Credit cards can be useful tools for building credit and helping with emergencies or unexpected expenditures, if used wisely, financial advisors counsel.
“Credit card debt statistics speak to the financial health of American households,” Comoreanu adds. “They can also foreshadow over-borrowing bubbles, changes to lending standards, and other trends with the potential to impact our wallets.”
According to a recent CreditCards.com report, more than one in three cardholders – 39 million people – have been in debt for at least two years. And a growing number of people in the U.S. have more credit-card debt than savings, according to a recent analysis by Bankrate.com. About 29 percent of people living in the U.S. have more credit card debt than emergency savings.
Since the end of the Great Recession, “consumer performance has regressed on a year-over-year basis in 6 of every 10 quarters,” according to the WalletHub study. Additionally, the average household’s credit card balance of $8,602 is $1,519 below WalletHub’s projected breaking point.
If the Federal Reserve cuts interest rates again on Sept. 18, WalletHub projects it could save people $1.6 billion in credit card debt in the next year alone.
According to the WalletHub’s new Fed Rate Cut Survey, 41 percent of respondents said they will feel more confident in the economy if the Federal Reserve Bank cuts its target interest rate in September, although Papadimitriou says he doesn’t think another Fed rate cut is a good idea.

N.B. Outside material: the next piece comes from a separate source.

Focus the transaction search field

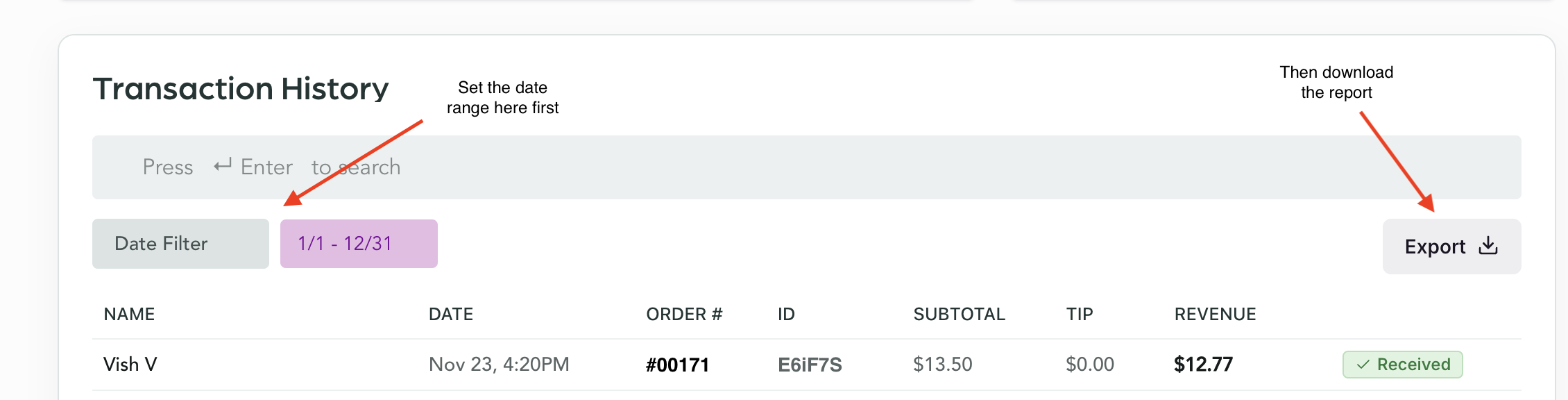[x=833, y=167]
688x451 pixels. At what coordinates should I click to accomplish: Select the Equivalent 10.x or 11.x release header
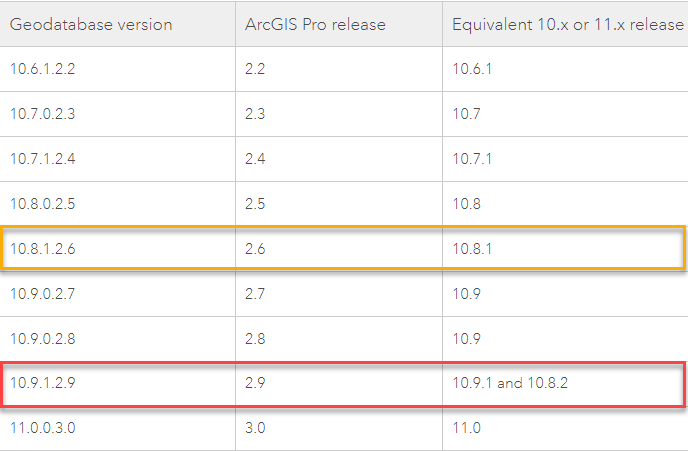(565, 24)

“I do not believe a rate cut is called for currently, based on the immediate economic outlook,” he said. “So it’s kind of like shooting one of your few remaining bullets when the fighting hasn’t even started yet.”
Worse still, reducing rates won’t encourage debt holders to pay down their debt, Papadimitriou says. It may only encourage them to spend more.
“Ideally, consumers would use lower rates as an opportunity to pay off what they already owe at a faster clip,” he said. “Having to pay less in interest means more of your payment can go toward the principal balance, after all.
“Unfortunately, that’s not what we’re seeing. Instead, it seems like consumers are ramping up their reliance on credit card debt. This is an ominous signal, as there are a lot of similarities to the time shortly before the last recession.”
Data collected from the U.S. Census Bureau, Federal Reserve and TransUnion was used to create the WalletHub ranking.